▸ TUGAS DAN LATIHAN:
• a. Ringkaslah teks tentang Charlie Hebdo di bawah ini dalam dua kalimat.
• b. Teruskan teks tentang Charlie Hebdo di bawah ini, mulai setelah kalimat terakhirnya.

Charlie Hebdo: Waspadai Aftermath-nya

*tulisan ini tidak berarti saya mendukung kekerasan. Saya sekedar mengajak untuk berpikir logis dalam mencermati kejadian-kejadian yang lagi "heboh" di dunia ini

Charlie Hebdo. Jujur saja, saya belum pernah mengetahui nama ini sebelum kejadian penembakan yang terjadi baru-baru ini. Saya tidak akan menceritakan bagaimana kejadiannya, Anda bisa membaca di berbagai situs berita "terpercaya". Saya juga bukan mengomentari keanehan video penembakannya (seperti blog Indocropcircles). Saya hanya ingin mencoba menganalisa, dengan segala keterbatasan pengetahuan saya, tentang apa yang terjadi di sana. Dan mengapa.
Bayangkan, Anda bertemu seorang pengendara motor yang ugal-ugalan di jalan, Menyalip sana sini tak tahu aturan, main klakson dan blayer-blayer knalpot bodong yang menurut sebagian orang keren tapi mayoritas mengatakan itu bikin kuping risih. Lalu tiba-tiba ada preman jalanan yang muak dengan orang itu. dan menghampirinya di lampu merah. Tanpa banyak bicara, si pengendara angkuh dihajar habis sampai babak belur. Saya rasa kalau kita melihat hal itu, kebanyakan dari kita akan enggan untuk menolong si pengendara dan dengan senang hati mengatakan "rasain lu, makanya jadi orang jangan sok".

Baris dari sebuah kumpulan data

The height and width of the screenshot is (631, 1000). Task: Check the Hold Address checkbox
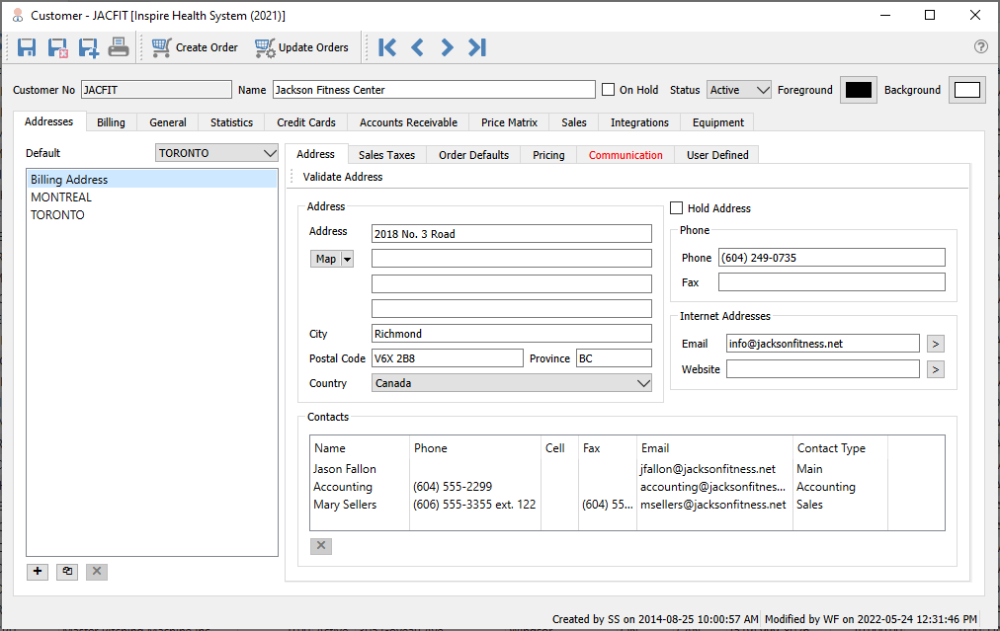point(677,208)
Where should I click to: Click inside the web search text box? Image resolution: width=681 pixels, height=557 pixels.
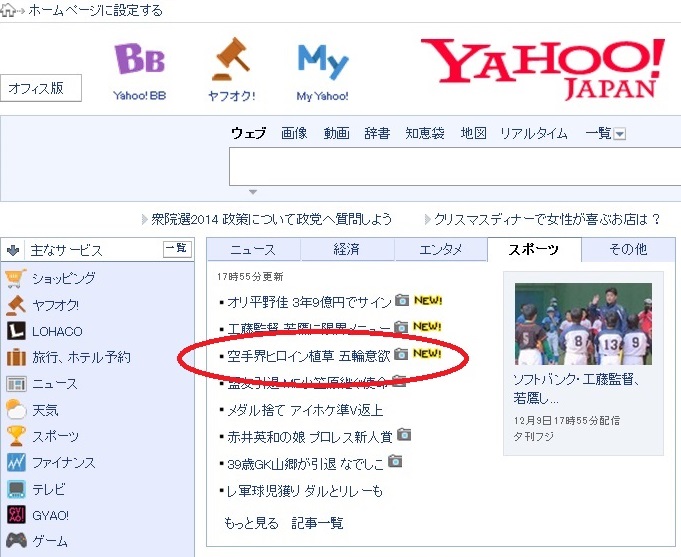[x=450, y=165]
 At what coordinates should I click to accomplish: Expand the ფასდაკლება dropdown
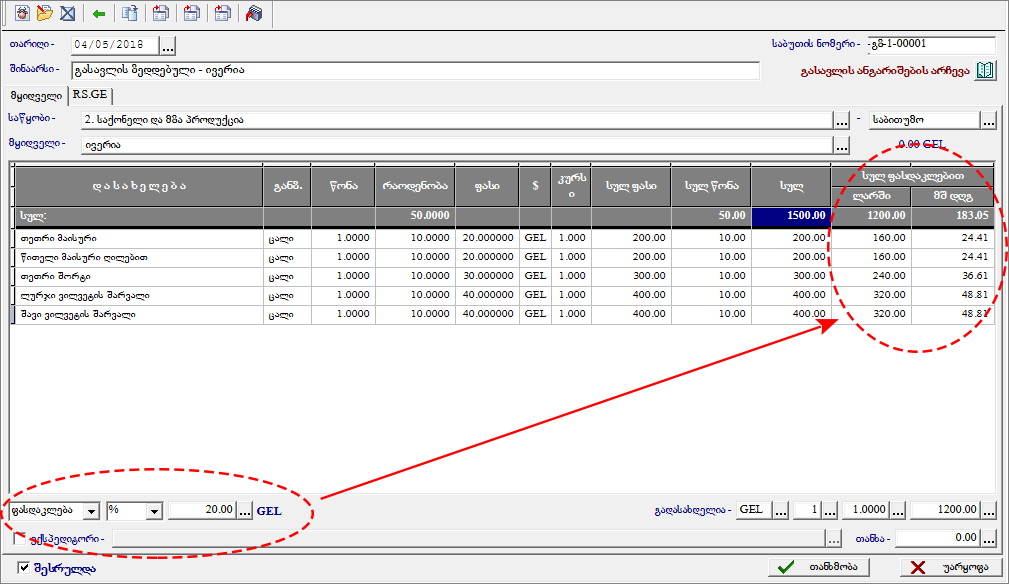point(91,511)
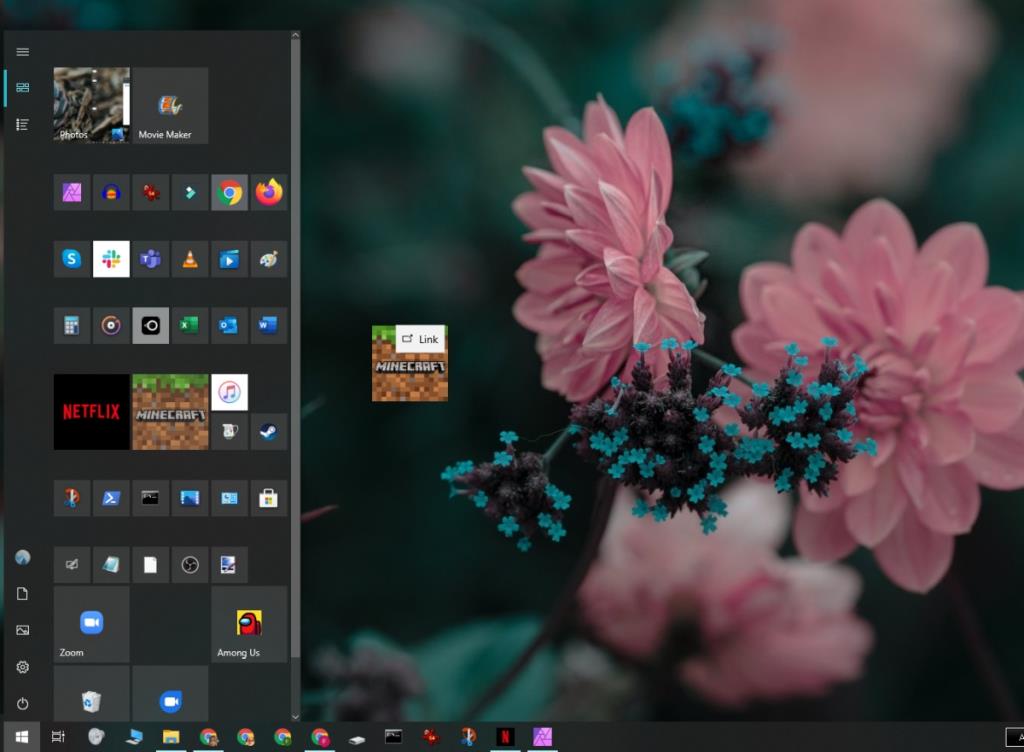Viewport: 1024px width, 752px height.
Task: Launch Outlook
Action: click(228, 324)
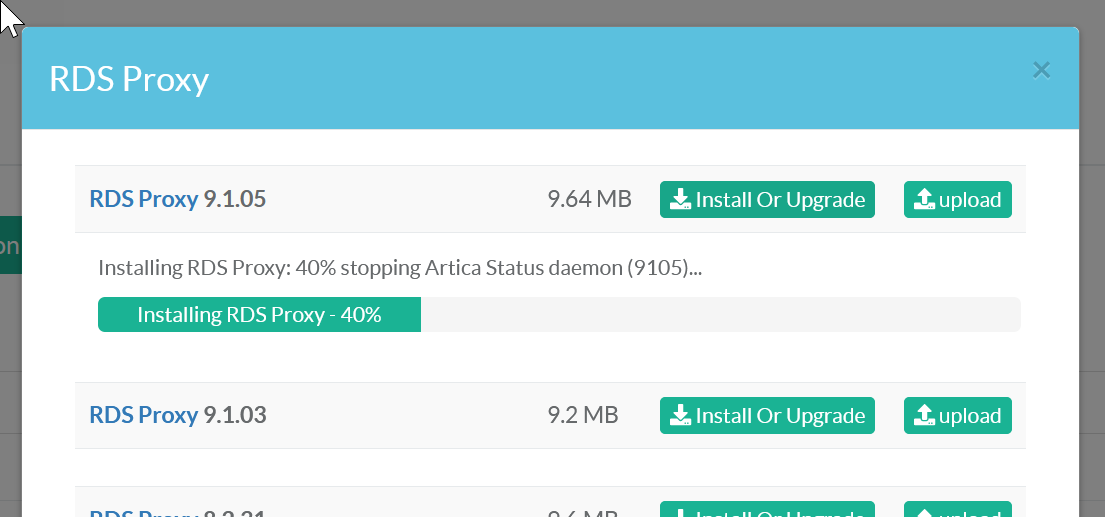
Task: Close the RDS Proxy dialog
Action: coord(1041,70)
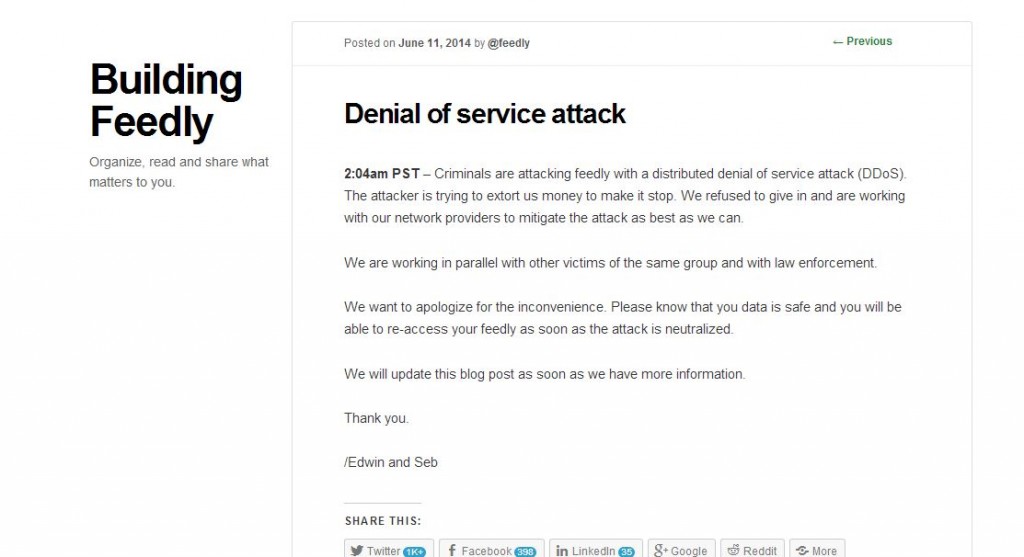The width and height of the screenshot is (1024, 557).
Task: Click the Google+ share icon
Action: tap(660, 550)
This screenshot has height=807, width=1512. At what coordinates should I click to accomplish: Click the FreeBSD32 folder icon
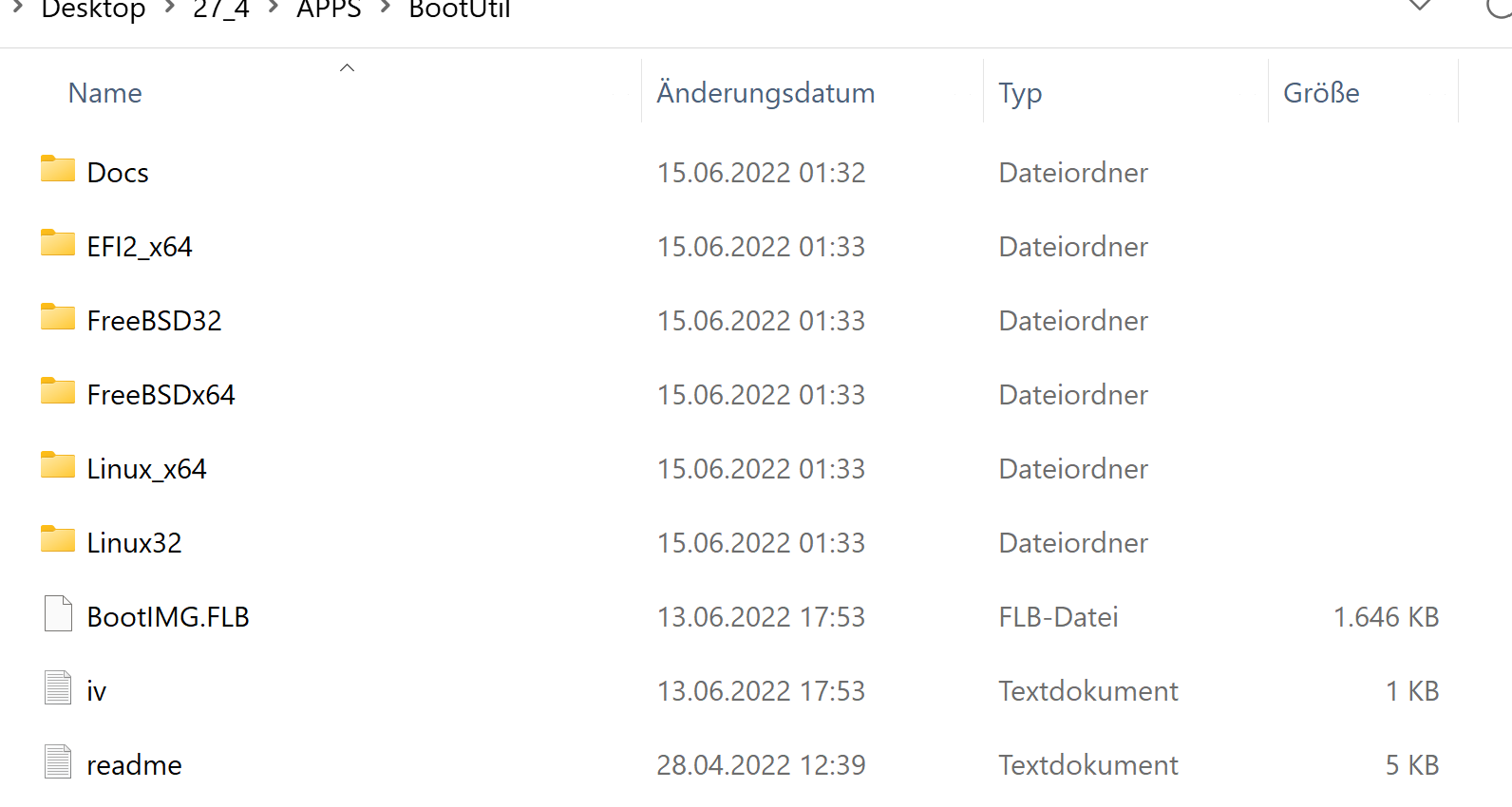point(58,317)
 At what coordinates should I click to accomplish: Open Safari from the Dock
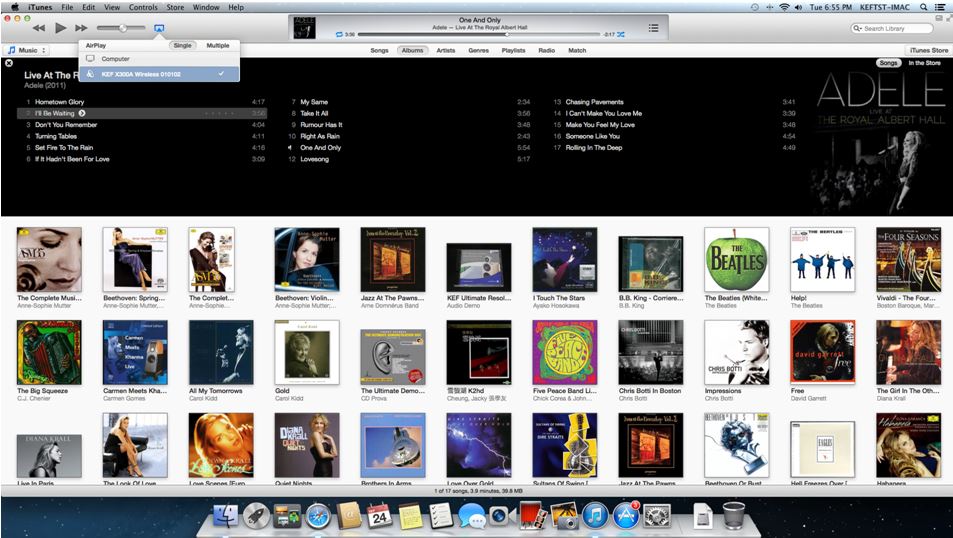318,515
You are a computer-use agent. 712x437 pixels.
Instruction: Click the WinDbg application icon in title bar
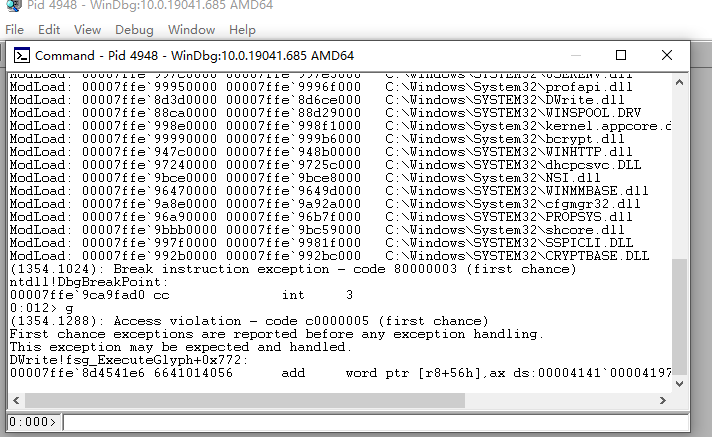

▸ DAFTAR JAWABAN:
• a. Penulis menegaskan tidak mendukung kekerasan dan, tanpa menceritakan ulang kejadian penembakan terkait Charlie Hebdo, ingin menganalisis apa yang terjadi dan mengapa. Sebagai perumpamaan, penulis menggambarkan seorang pengendara motor ugal-ugalan yang dihajar preman di lampu merah, lalu menilai bahwa kebanyakan orang akan enggan menolongnya.

• b.
Bukan karena kita senang dengan kekerasan. Ya, tindakan si preman yang main hakim sendiri pasti juga salah. Namun ketika itu terjadi, kita akan memakluminya. Bukan karena memaklumi kekerasan, namun karena wajar jika ada orang yang suka "cari gara-gara" mendapatkan akibat dari perbuatannya. Dan sebagian dari kita akan mengatakan itu pantas. Itu yang saya rasakan saat pertama membaca berita terkait insiden Charlie Hebdo.

Seperti yang sudah kita ketahui, majalah satir tersebut seringkali menyakiti perasaan umat Islam dengan melakukan perbuatan tak sepantasnya (menggambar berbagai karikatur yang tak pantas) atas dasar "Freedom of Expression", alias kebebasan berekspresi. Sayangnya, kebanyakan orang menganut paham ini tanpa menyadari bahwa kita tak pernah benar-benar bebas, sebebas-bebasnya. Ada sebuah paradox universal yang mengatakan bahwa kita mungkin bebas melakukan apa saja namun tak bisa bebas dari konsekuensi perbuatan tersebut. Paham kan?

Misalnya, seorang siswa bebas, mau belajar atau tidak sebelum ujian, namun dia tak bisa lepas dari konsekuensi bahwa dia tidak mampu menjawab soal ujian yang diberikan dan gagal pada ujian tersebut. Atau seperti si pengendara tadi, bebas aja berkendara semau-maunya, dengan konsekuensi besar potensi untuk menabrak/ditabrak, atau dihajar orang lain yang tidak senang dengan perbuatannya.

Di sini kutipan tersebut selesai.